Friday, July 13, 2012

3 Categories

Receiving overseas orders means that everything you own has to be sorted into one of 3 categories:

1.  Household Goods-this is the big shipment of your things that will be shipped to the country you are moving to.  In our case the government would pay to move about half our things over to Korea.  This is the biggest shipment, but it takes the most time to get there-usually at least 3 months.

2.  Express-this is a much smaller shipment of things that are also going to the country you are moving too.  It can be around 1000 lbs of things you use on a daily basis (pots and pans, towels, dishes, microwave, sheets, Russ' uniforms, etc).  This shipment will get there much faster-usually around a month.

3.  Storage-in order to save some money in moving costs, the government will only let you take about half of your things with you on overseas orders.  Then they will allow you to use some loaner furniture while you are there.   So a lot of times you end up putting a lot of your big furniture/items into long term storage. 

Sorting everything in your house into one of these 3 categories is an overwhelming and exhausting process.  I always use this time as a time to do a huge clean-out of our our things and purge the things we don't need.  My feeling is, besides furniture, "if we can store it for 3 years and not miss it, we probably don't need it".  
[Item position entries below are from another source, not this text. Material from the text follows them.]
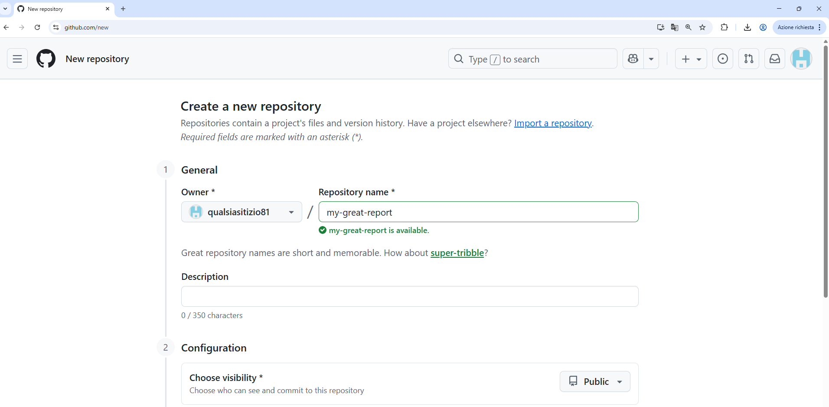The height and width of the screenshot is (407, 829).
Task: Bookmark this page with the star
Action: pos(702,27)
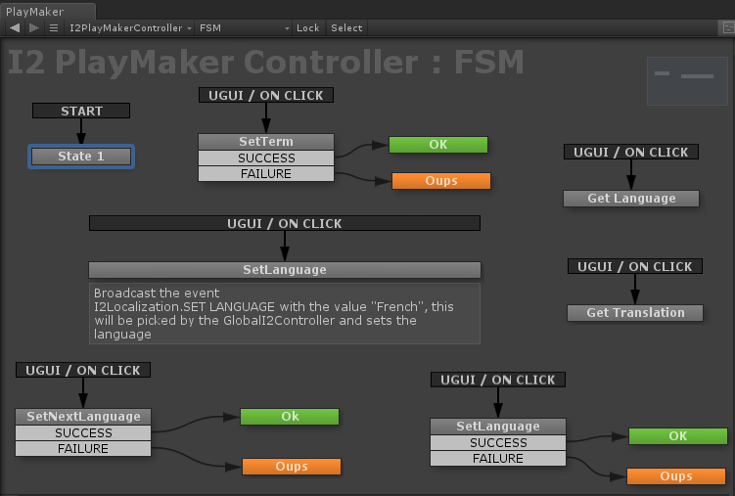The height and width of the screenshot is (496, 735).
Task: Select the wide SetLanguage state bar
Action: click(285, 270)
It works best for us, if we set aside one room for "household goods" and one room for "express".  This time it was our dining room for household good and the sun room for express.  Every time I went through an area of the house I would move everything that was going into one of those areas.  That way when the packers come, I just tell them to pack everything in that area to go to Korea.  It is a ton of work for me, but it is an easy way to not get our stuff mixed up.  Once things are packed you can't go back and unpack it.

The sun room became our "express room".  If it was going in the express shipment it had to be in the sun room.  The girls had a really hard time remembering not to move things out of the sun room.  If they took something out to use it, they had to remember to put it back.  Like I said, once it gets packed (or not packed) you can't go back and change it.
For about a month before we moved my dining room slowly started to accumulate items in it that were going to be shipped to Korea.  About 2 weeks before we left it looked like this:

About a week before we left the dining room looked like this:
And the day the movers came I guess I didn't take a picture of it, but it was so full you could barely even walk in it.  When the movers come they always freak, because it is so much stuff in one room to be packed, but they quickly realize how easy the job is for them.  They don't have to leave that room, just stand there and pack everything in it.  And there are no questions about what should go and what should stay, it is all right there.

Here are some larger things that were getting packed in the household good shipment:
The storage furniture and heavy stuff all got shoved into one part of our living room.
Moving, no matter where to, is a lot of work (I should know I have done it over 10 times).  But moving to a foreign country takes the amount of work to a whole new level.  For us, it is a family project.  We all work together to get ready for the move, we view it as just another "Pound Family Adventure".